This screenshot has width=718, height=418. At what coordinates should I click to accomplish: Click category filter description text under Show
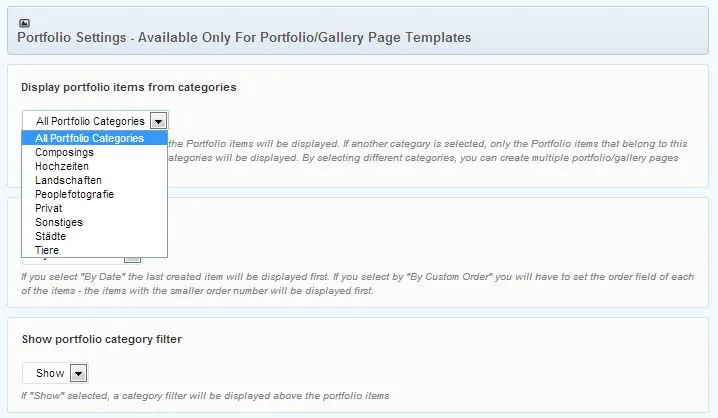coord(205,396)
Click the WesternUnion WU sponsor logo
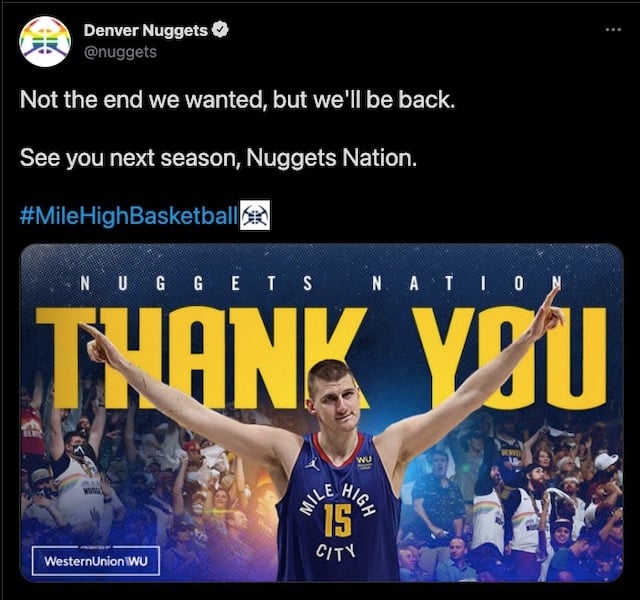This screenshot has width=640, height=600. coord(96,560)
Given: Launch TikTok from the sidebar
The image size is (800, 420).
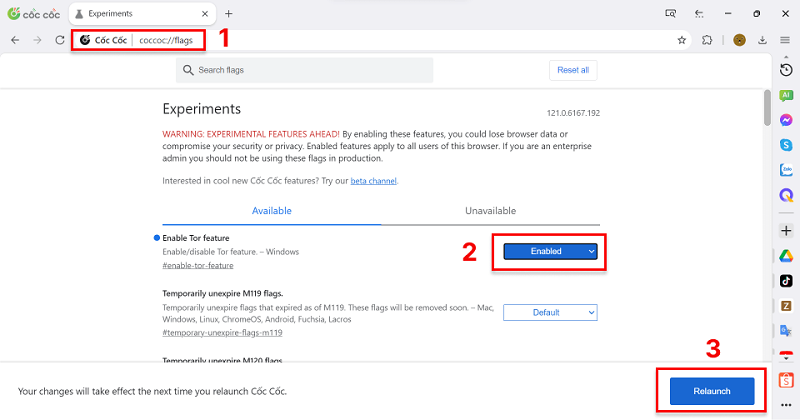Looking at the screenshot, I should coord(786,281).
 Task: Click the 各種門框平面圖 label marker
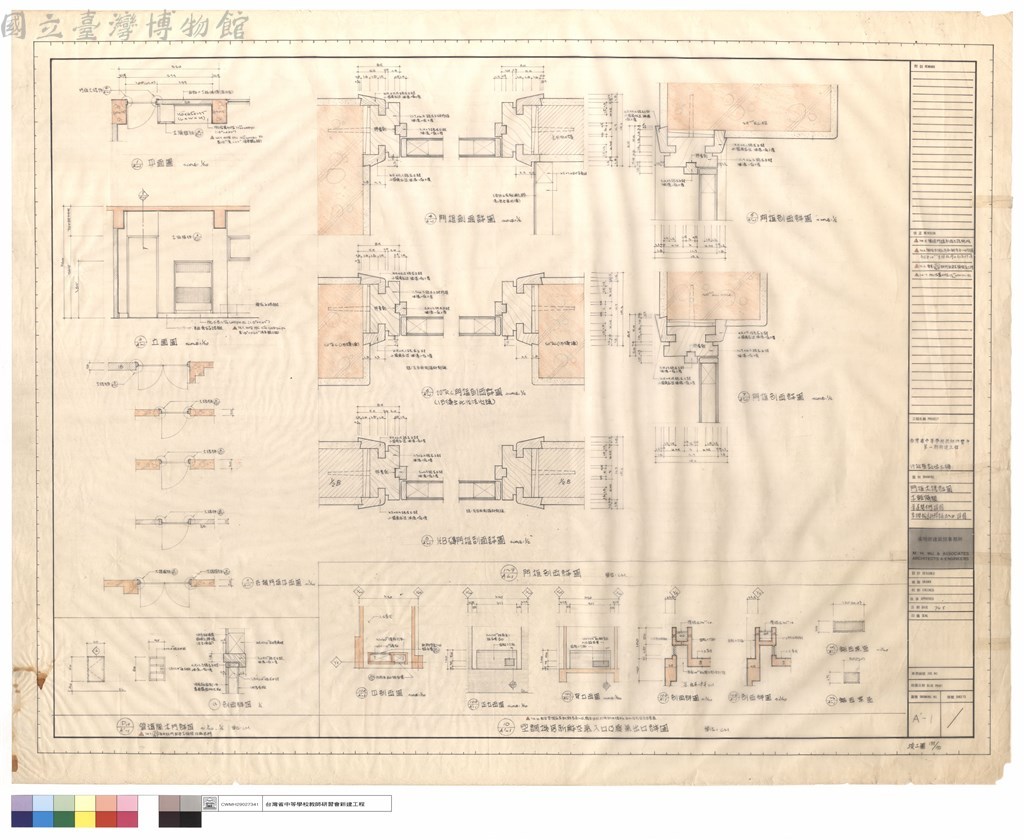coord(248,583)
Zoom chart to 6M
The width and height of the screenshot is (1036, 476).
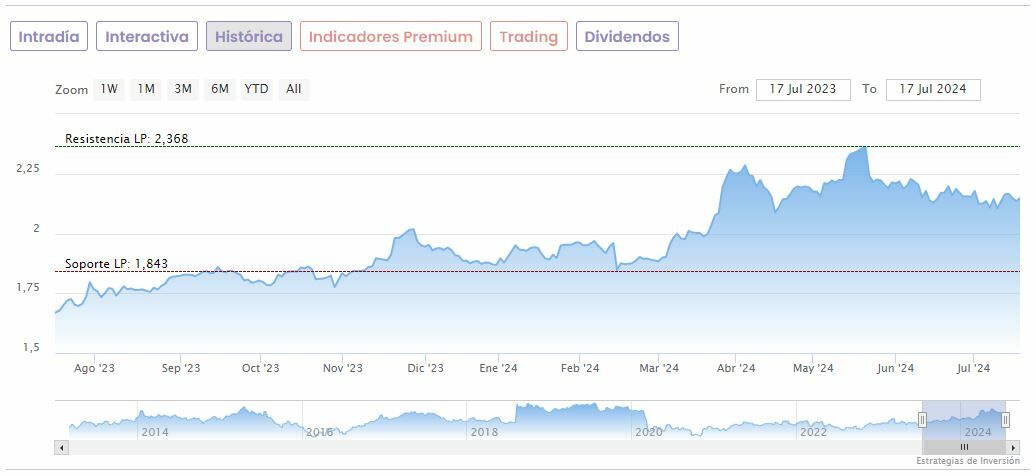(x=219, y=89)
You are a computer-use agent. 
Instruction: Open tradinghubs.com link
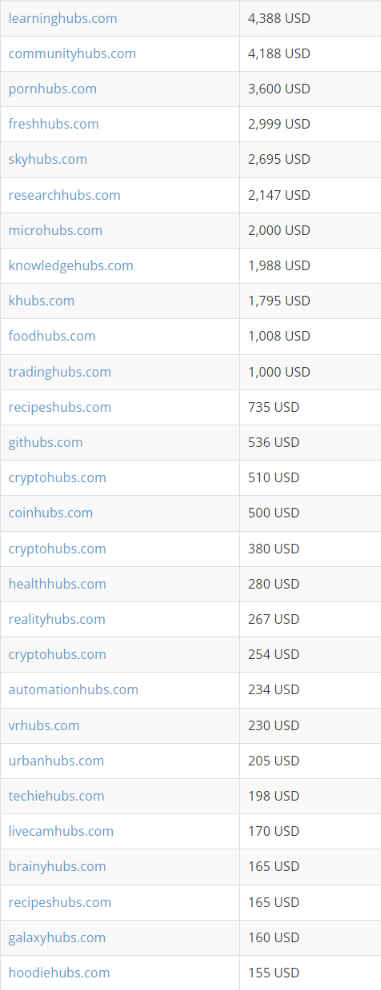pyautogui.click(x=59, y=372)
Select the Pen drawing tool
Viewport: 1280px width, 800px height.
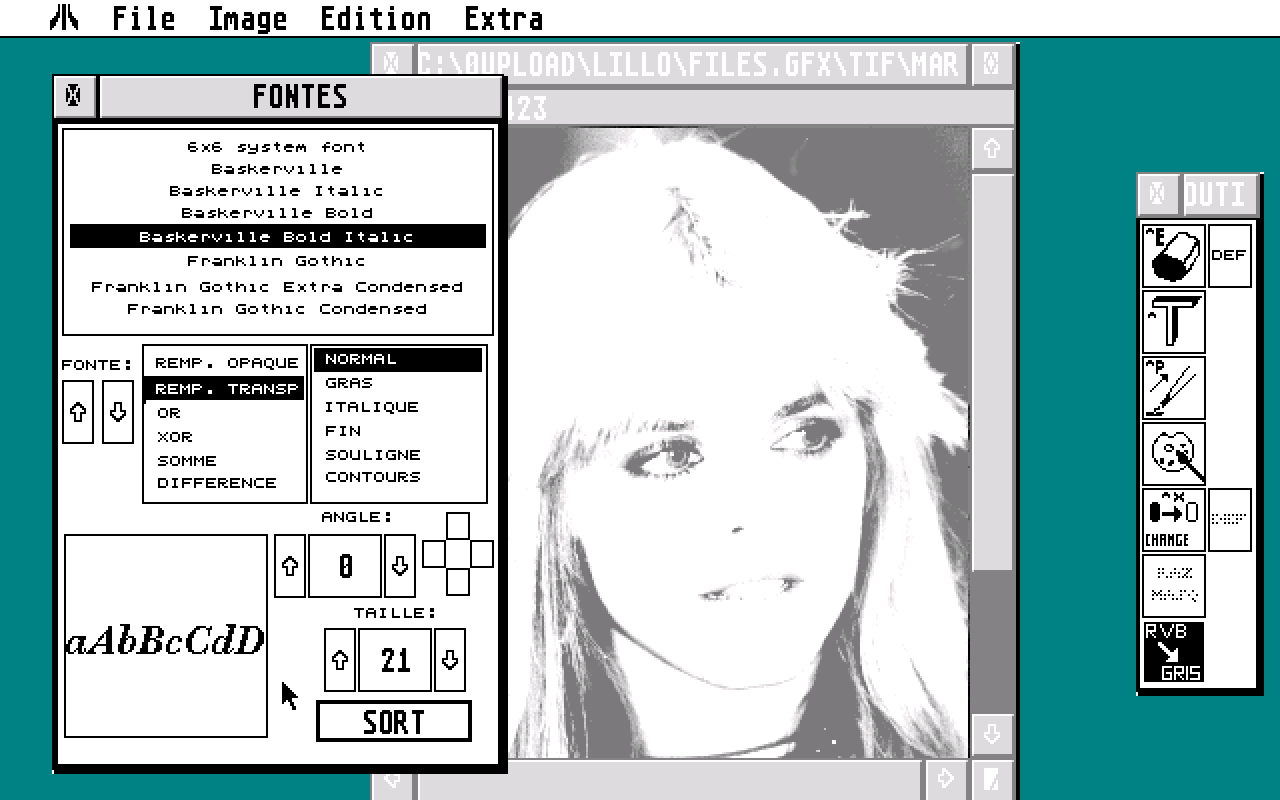click(1172, 388)
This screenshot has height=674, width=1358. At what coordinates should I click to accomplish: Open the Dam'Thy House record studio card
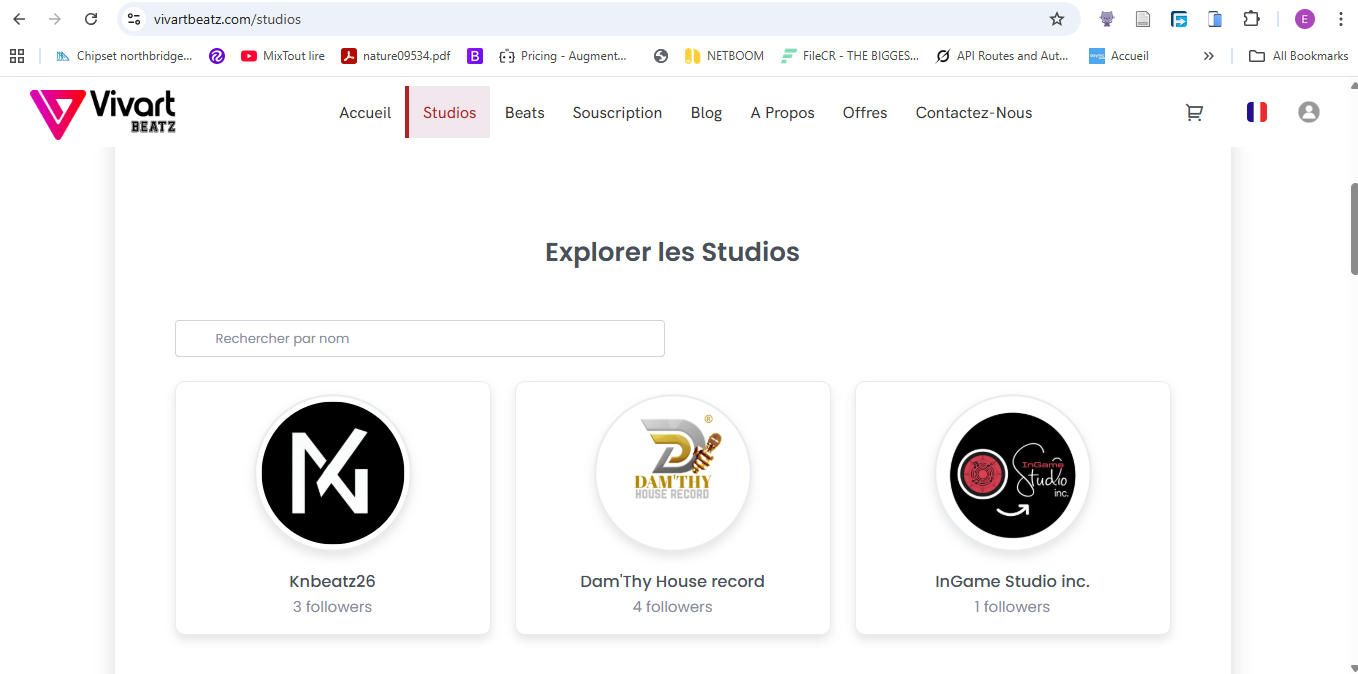coord(672,508)
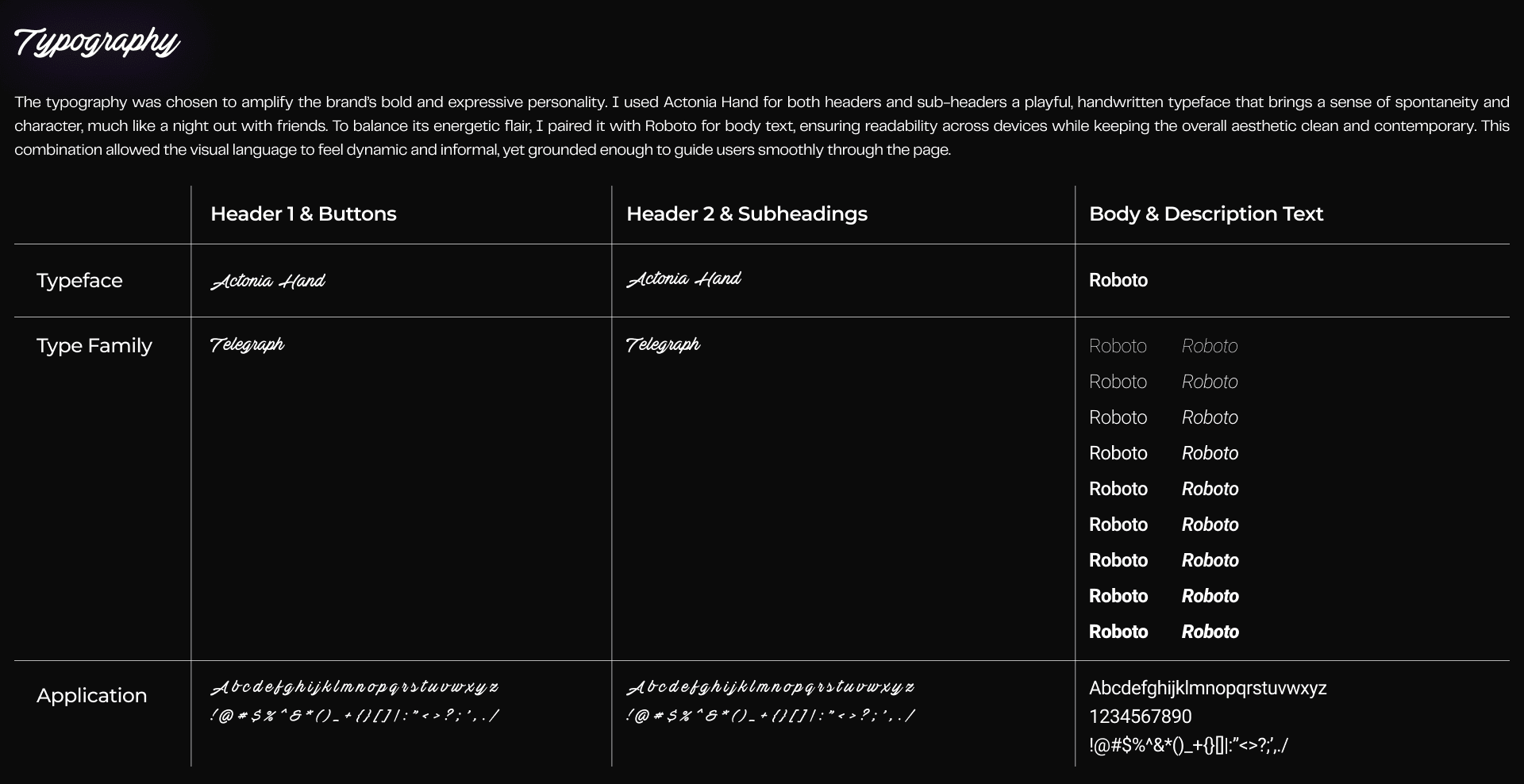The height and width of the screenshot is (784, 1524).
Task: Click Telegraph under Header 2 & Subheadings column
Action: [x=663, y=345]
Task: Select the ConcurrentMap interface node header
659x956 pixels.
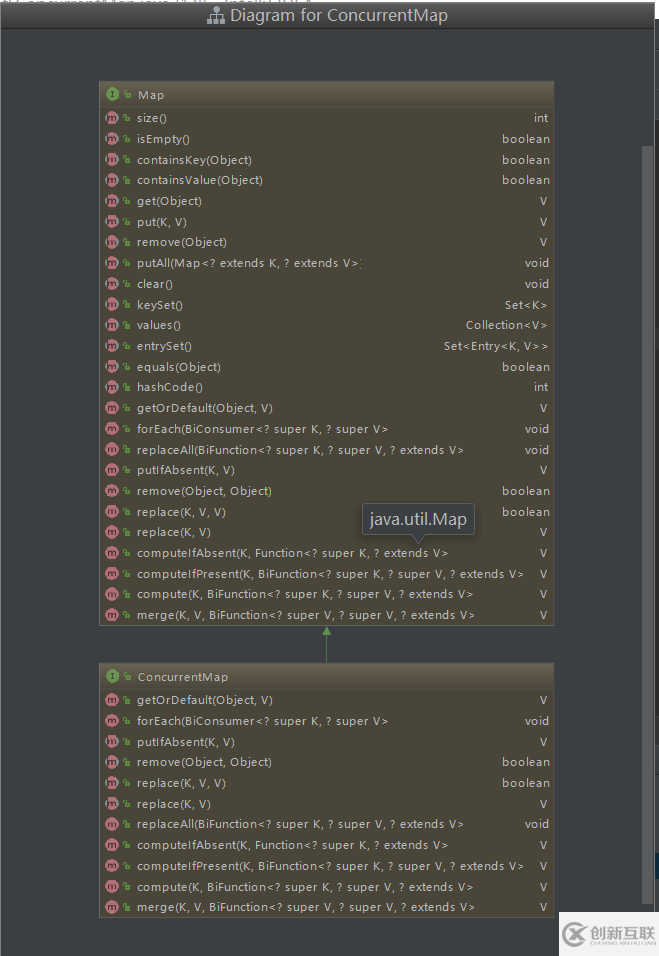Action: pos(326,677)
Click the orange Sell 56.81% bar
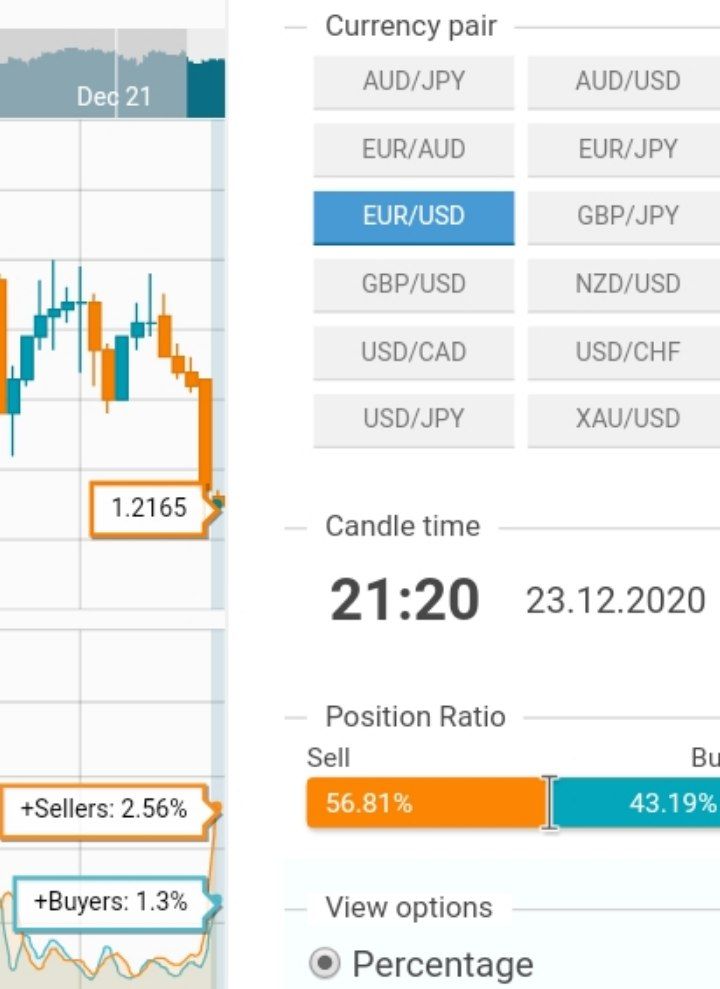Screen dimensions: 720x989 [425, 803]
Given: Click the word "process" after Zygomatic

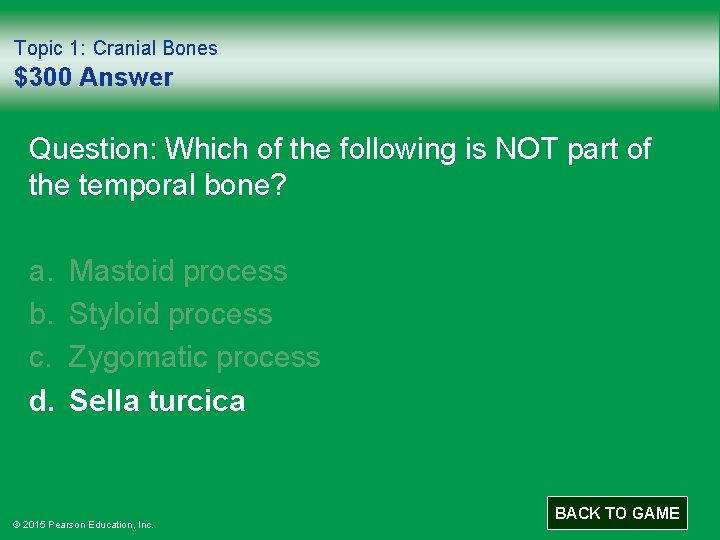Looking at the screenshot, I should [x=268, y=359].
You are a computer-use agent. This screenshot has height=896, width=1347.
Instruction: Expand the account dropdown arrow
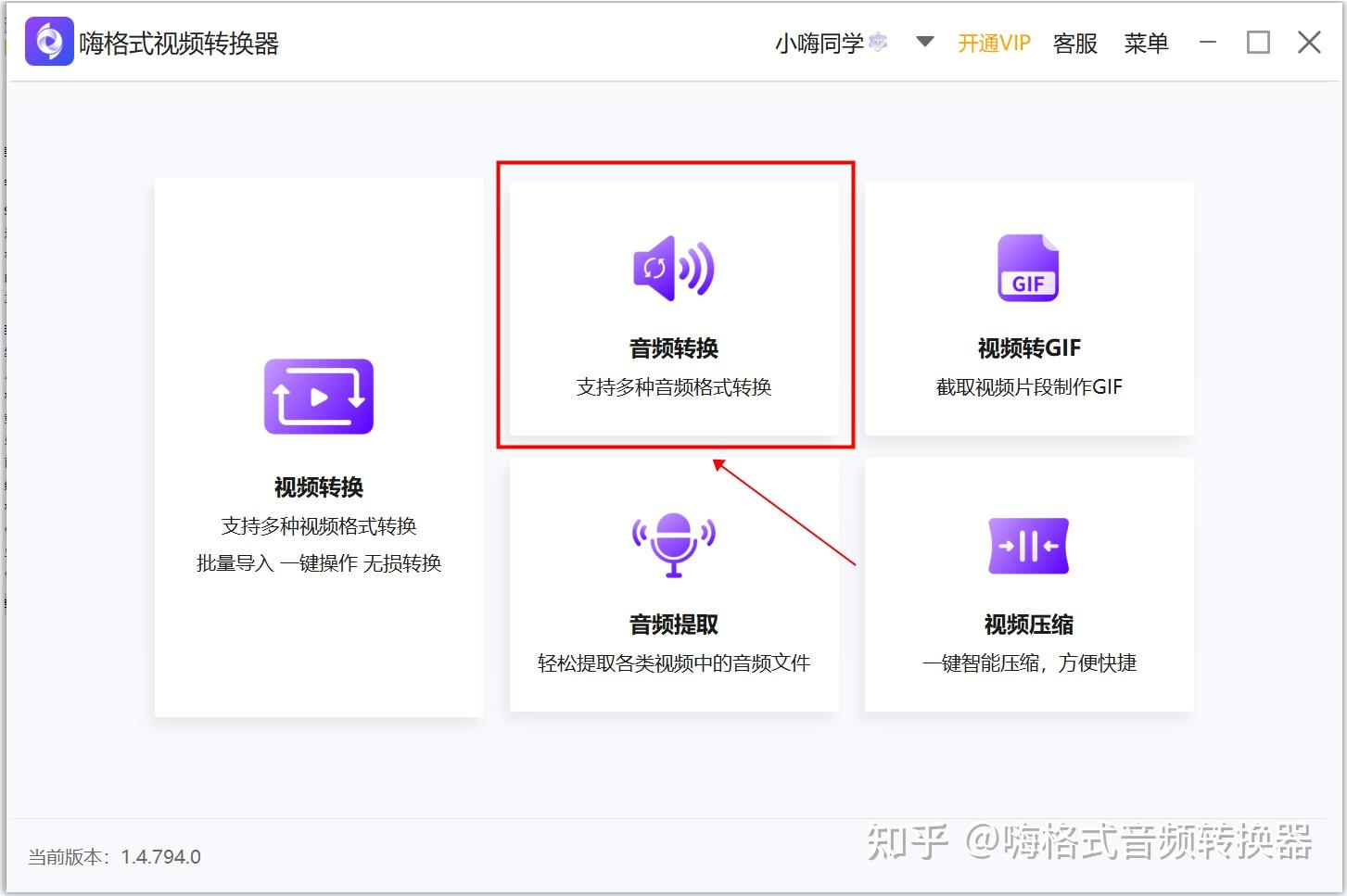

> Instructions to follow
Beginning with the line above that contains "Given: Launch TikTok from the sidebar" and ending with the line that contains "Select the Pen drawing tool", quote each line exactly, keeping out the pictures.

> Answer section
Given: Launch TikTok from the sidebar
The image size is (800, 420).
Looking at the screenshot, I should coord(786,281).
 Task: Click the 各種門框平面圖 label marker
coord(248,583)
Zoom chart to 6M
The width and height of the screenshot is (1036, 476).
(x=219, y=89)
You are a computer-use agent. 
Instruction: Open tradinghubs.com link
pyautogui.click(x=59, y=372)
Select the Pen drawing tool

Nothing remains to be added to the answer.